Loin de Kinshasa, mais déjà tourné vers elle, le rendez-vous d’Alger a pris des allures d’étape stratégique pour la République démocratique du Congo. En participant, jeudi 22 janvier, à la 19ᵉ réunion du Bureau exécutif de la Conférence des juridictions constitutionnelles d’Afrique (CJCA), Dieudonné Kamuleta, président de la Cour constitutionnelle et premier vice-président de l’organisation, a inscrit la RDC au cœur des débats sur l’État de droit et la coopération judiciaire continentale. Au-delà du bilan annuel, le magistrat a surtout projeté ses pairs vers 2026, année où Kinshasa accueillera le 8ᵉ Congrès de la CJCA. Un rendez-vous que les autorités présentent comme un test institutionnel et diplomatique majeur : démontrer la solidité de ses institutions, affirmer son leadership juridique et offrir à la capitale congolaise une vitrine continentale mêlant réflexion constitutionnelle et rayonnement culturel.
La scène se joue loin de Kinshasa, mais l’enjeu est bien congolais. Jeudi 22 janvier, Dieudonné Kamuleta Badibanga a pris part aux travaux de la 19ᵉ réunion du Bureau exécutif de la Conférence des juridictions constitutionnelles d’Afrique (CJCA), organisée dans la capitale algérienne.
Le président de la Cour constitutionnelle de la RDC y siégeait en qualité de premier vice-président de l’organisation panafricaine, qui regroupe les hautes juridictions constitutionnelles du continent. Autour de la table : bilans, évaluations et arbitrages. Les membres ont passé en revue les activités menées en 2025 avant d’arrêter les priorités pour 2026.
Mais au-delà de l’ordre du jour administratif, l’intervention congolaise a porté un message plus large.
Dieudonné Kamuleta a insisté sur le rôle « stratégique » de la CJCA dans la consolidation de l’État de droit et le renforcement de la coopération judiciaire africaine. Une manière de rappeler que ces rencontres dépassent le simple échange technique : elles façonnent la doctrine constitutionnelle du continent et influencent la stabilité institutionnelle des États.
Kinshasa en ligne de mire
Le magistrat congolais est surtout revenu sur une échéance clé : le 8ᵉ Congrès de la CJCA, que la République démocratique du Congo accueillera en 2026.
Devant ses homologues, il a présenté l’état d’avancement des préparatifs, assurant que « toutes les institutions de l’État », notamment le pouvoir judiciaire et le gouvernement, sont mobilisées.

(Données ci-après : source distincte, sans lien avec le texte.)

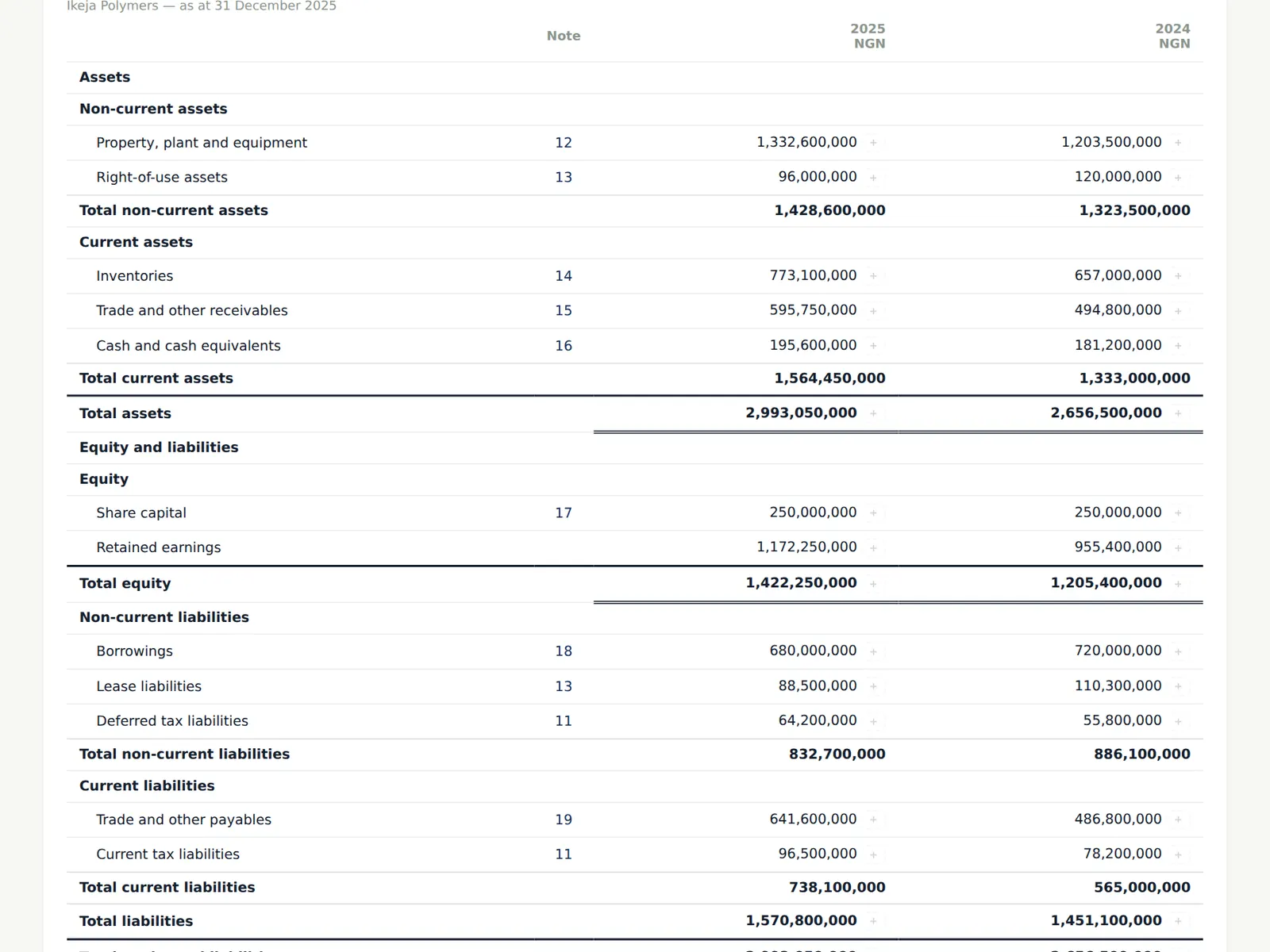The height and width of the screenshot is (952, 1270).
Task: Open note 12 for Property, plant and equipment
Action: pyautogui.click(x=564, y=143)
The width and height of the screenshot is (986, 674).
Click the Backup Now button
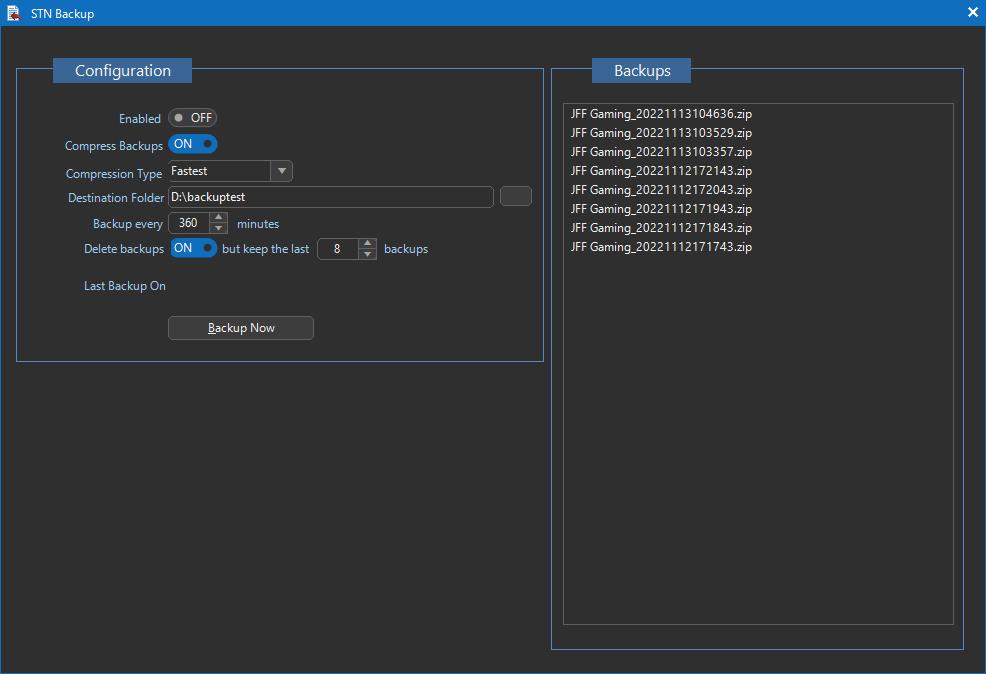point(240,328)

Objectif affiché : garantir une organisation à la hauteur de l’événement.
Pour Kinshasa, l’enjeu est double. Juridique d’abord : démontrer la capacité de la RDC à abriter un grand rendez-vous scientifique du constitutionnalisme africain. Diplomatique ensuite : soigner son image internationale à travers une vitrine institutionnelle et culturelle.
Le président de la Cour constitutionnelle a ainsi défendu l’idée d’un congrès qui ne se limite pas aux travaux académiques. Des activités culturelles et protocolaires sont prévues en marge des sessions, afin de mettre en avant « l’hospitalité » et la diversité culturelle du pays.
À l’issue de son intervention, Dieudonné Kamuleta a donné rendez-vous aux membres de la CJCA en octobre 2026 à Kinshasa, une date qui coïncidera avec la rentrée judiciaire 2026-2027 de la Cour constitutionnelle. Les participants sont ainsi conviés à une double séquence : un sommet juridique continental et une démonstration de présence institutionnelle congolaise.
Dans un contexte africain marqué par des tensions politiques récurrentes et des débats sur la solidité des institutions, la bataille du droit constitutionnel devient aussi une bataille d’influence. Et sur ce terrain, la RDC entend désormais jouer au premier plan.